„Die Sätze wurden übel zugerichtet“
„Was macht ein Ethik-Professor aus Oxford beim Weltklimarat? Er staunt über die Abläufe, empört sich darüber, wie die Staatenvertreter die Zusammenfassung des IPCC-Reports für politische Entscheidungsträger verstümmeln, und freut sich, dass die Erwähnung ethischer Prinzipien der Zensur nicht vollends zum Opfer fällt. Ein Augenzeugenbericht über die Mitarbeit am Fünften Sachstandsbericht des IPCC.
Der IPCC erkennt an, dass der Klimawandel ein moralisches Problem ist. Oder um dessen vorsichtige Sprache zu verwenden: Klimawandel „wirft ethische Fragen auf“. Deshalb waren unter den Autoren des kürzlich erschienenen Fünften Sachstandsberichts des IPCC auch zwei Philosophen. […]“ (John Broome, Ethik-Professor an der Universität Oxford, Autor eines Standardwerks über moralische Fragen des Klimawandels)

__AUFGABEN__
- A) Gib aus dem Text über den Oxforder Ethik-Professor beim Weltklimarat den Abschnitt wörtlich wieder, der mit „Der IPCC erkennt“ beginnt und bis einschließlich „Fragen des Klimawandels)“ reicht.
- B) Übersetze den folgenden Satz aus dem Text über den Oxforder Ethik-Professor beim Weltklimarat ins Englische: „Der IPCC erkennt an, dass der Klimawandel ein moralisches Problem ist.“
- C) Schreibe den Text über den Oxforder Ethik-Professor beim Weltklimarat im Anschluss an seinen letzten Satz weiter.

__DATENAUSZUG__
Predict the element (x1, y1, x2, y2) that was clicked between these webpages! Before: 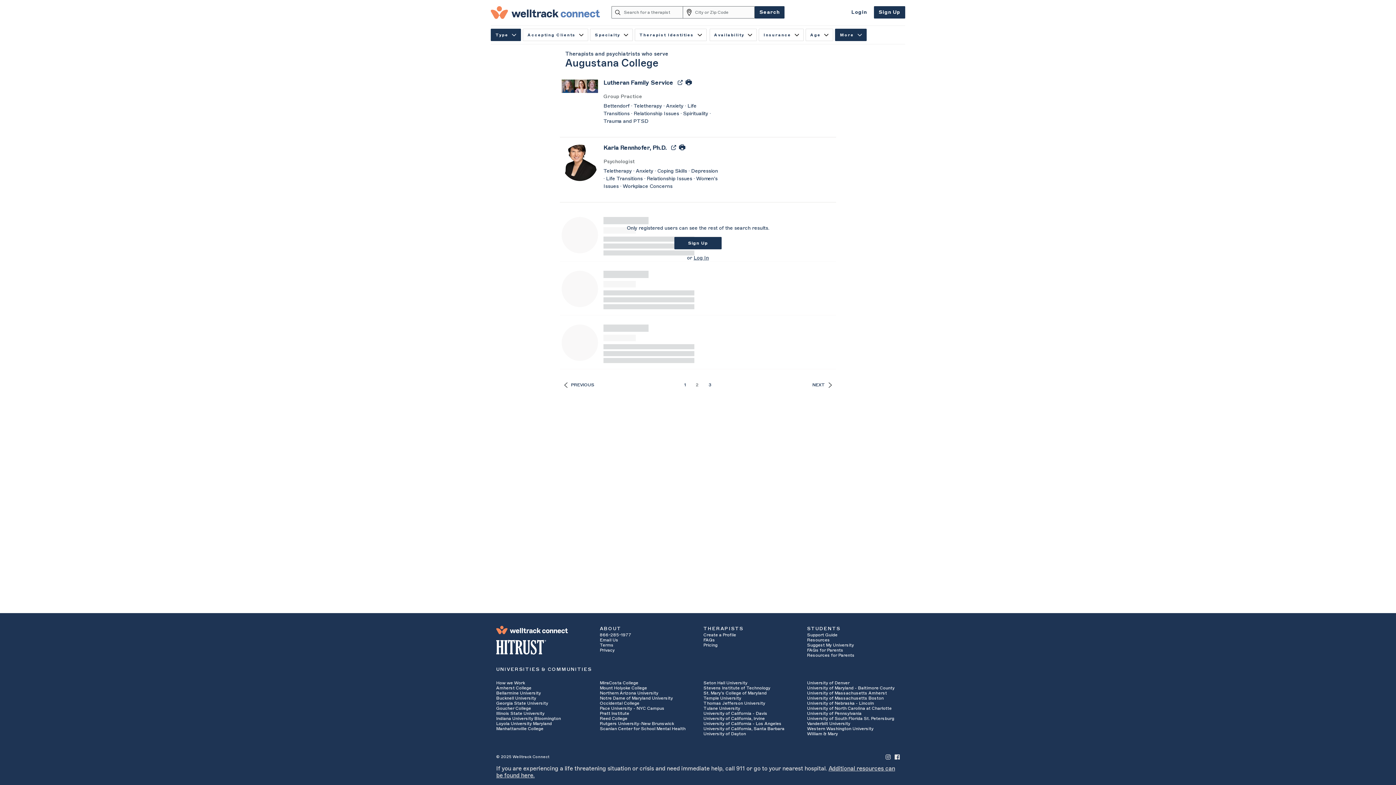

__LÖSUNGEN__
- A)
Der IPCC erkennt an, dass der Klimawandel ein moralisches Problem ist. Oder um dessen vorsichtige Sprache zu verwenden: Klimawandel „wirft ethische Fragen auf“. Deshalb waren unter den Autoren des kürzlich erschienenen Fünften Sachstandsberichts des IPCC auch zwei Philosophen. […]“ (John Broome, Ethik-Professor an der Universität Oxford, Autor eines Standardwerks über moralische Fragen des Klimawandels)

- B) The IPCC acknowledges that climate change is a moral problem.

- C)
Unterrichtliche Verwendung
Der Text von John Broome gibt einen spannenden Einblick in die Spannungen, die den Umgang mit Fragen des Klimawandels und den daraus zu ziehenden Konsequenzen auf staatlicher Ebene rahmen. John Broome ist Experte für ethische Fragen des Klimawandels (Überblick in deutscher Sprache zu den zur Debatte stehenden Gerechtigkeitsfragen bei Roser & Seidel: https://doinggeoandethics.com/2020/08/24/buchempfehlung-ethik-des-klimawandels/; Unterrichtsentwurf: https://doinggeoandethics.com/2020/08/28/fallanalyse-ethische-fragen-des-klimaschutzes/). Er nimmt als einer von zwei Philosophen Teil an einer internationalen Expert*innenkommission von Wissenschaftler*innen – in seinem Text gibt er Einblick in deren Arbeit und die Art und Weise, wie Regierungsvertreter*innen von Staaten versuchen Einfluss auf diese Arbeit zu nehmen.
Die ganze Idee dieser Genehmigungssitzung ist außergewöhnlich. Jeder einzelne Satz der SPM muss von den Regierungsvertretern entweder genehmigt oder abgelehnt werden. In dem riesigen Plenarsaal wird der Entwurf Satz für Satz auf eine Leinwand projiziert. Kommt ein Satz an die Reihe, fragt der Vorsitzende die Delegierten nach Kommentaren und Änderungsvorschlägen. Die Regierungsvertreter schlagen Änderungen vor, und die Autoren prüfen dann, ob deren Formulierung mit dem zugrunde liegenden ausführlichen Bericht übereinstimmen.
John Broome (2014)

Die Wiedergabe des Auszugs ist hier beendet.